Under H.R.1, states with SNAP payment error rates exceeding 6% will be required to cover between 5% and 15% of benefit cost errors. Clark said she doesn’t think it’s realistic for Stearns County to get its error rate below 6% by Oct. 1, 2027, and is hoping to see the implementation deadline extended, as well as federal funding to update the technology Minnesota counties use to administer SNAP, which dates to the 1980s.
“We work hard on trying to keep this down, but there are still some real error rates, and some of them are from the people who are applying, and some of it is staff errors because of old technology,” Clark said. “… Particularly for states in which counties administer these programs, delaying the [implementation] dates would really make a difference in working with the state, as well as our counties, to get the error rate where it needs to be.”

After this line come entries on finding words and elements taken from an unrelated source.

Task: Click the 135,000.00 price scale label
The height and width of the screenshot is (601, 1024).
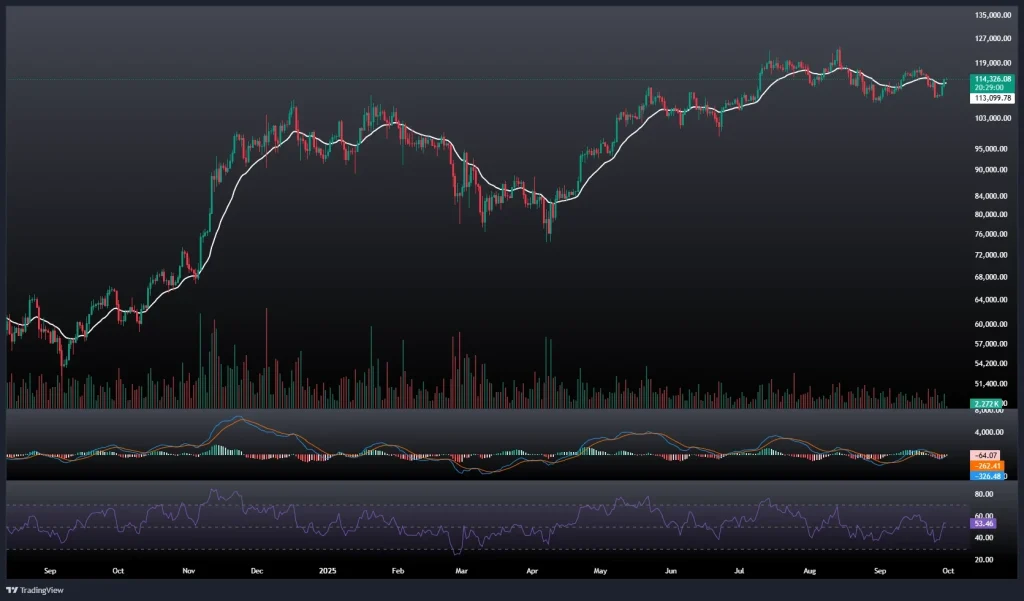Action: [993, 16]
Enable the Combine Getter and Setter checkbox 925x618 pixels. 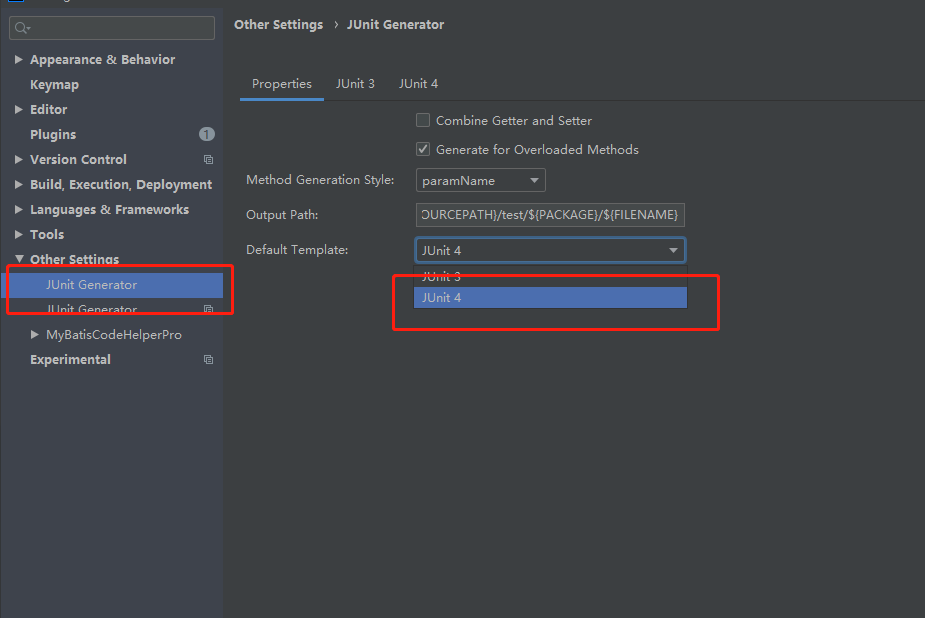point(423,121)
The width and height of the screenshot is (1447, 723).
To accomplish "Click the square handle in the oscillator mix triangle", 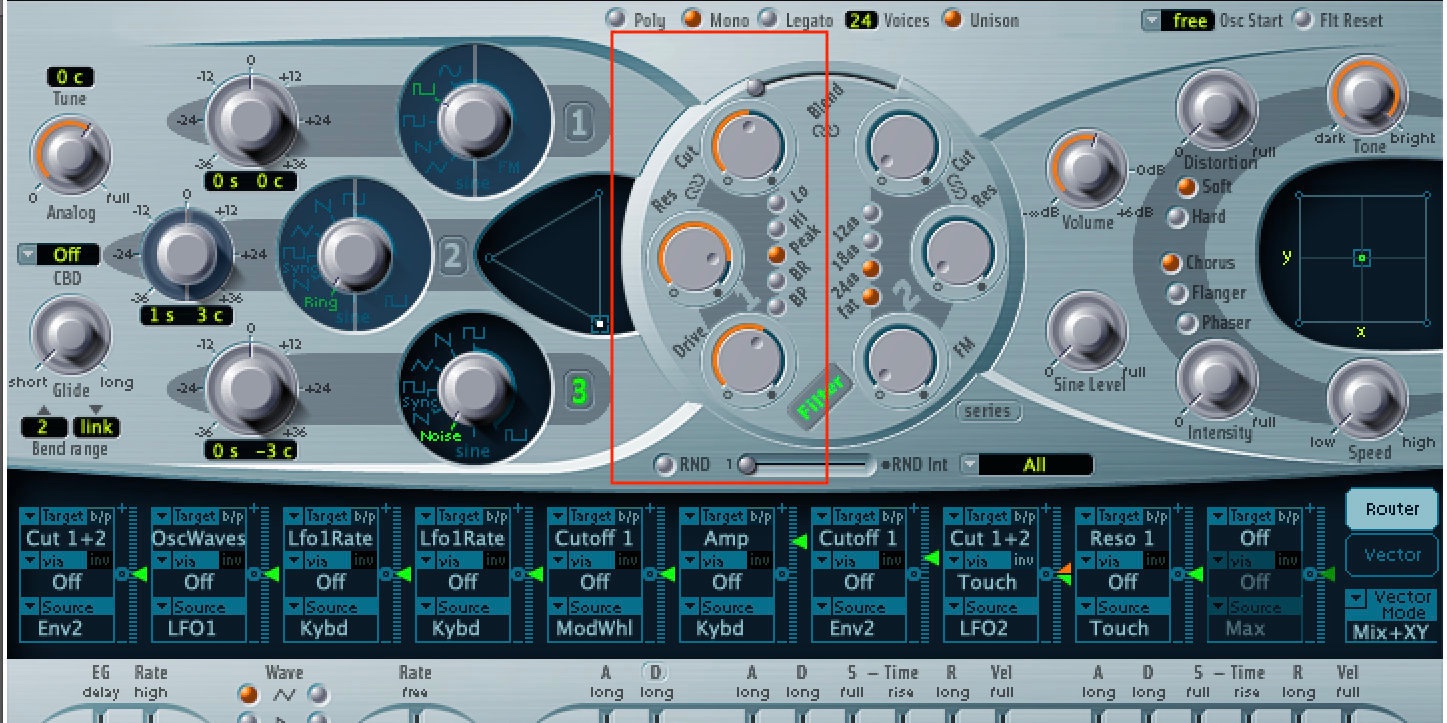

Although nothing has been established, Niedermier said she’s heard “rumblings” in peer groups and associations, such as the National Association of County Human Services, about the possibility of Ohio having to end the program due to cost shifts the state and local governments can’t sustain.
“That 10% [benefit cost error coverage] would be devastating,” Niedermier said. “I truly don’t know how we would make that up in the state of Ohio … We know that that would just be devastating to the population and the vulnerable individuals and families who rely on those funds to help stretch their food budget.”
House Republicans are looking to bring the farm bill for a floor vote the last week of April, Politico reported on April 14. As the legislation moves along, Clark said she wants to see some tweaks “at minimum” that would help counties implement the mandates in more effective and efficient ways, such as changing how the SNAP payment error rate is calculated and devoting more resources to updating systems.
“Nothing’s done until it’s done,” Clark said. “… With this bill, particularly with food assistance being such a big part of it, it’s important that members of Congress can step back and really think about, ‘What are they hearing from their communities? What are their communities saying about what they are able to do on their own?’ Because it is critical.”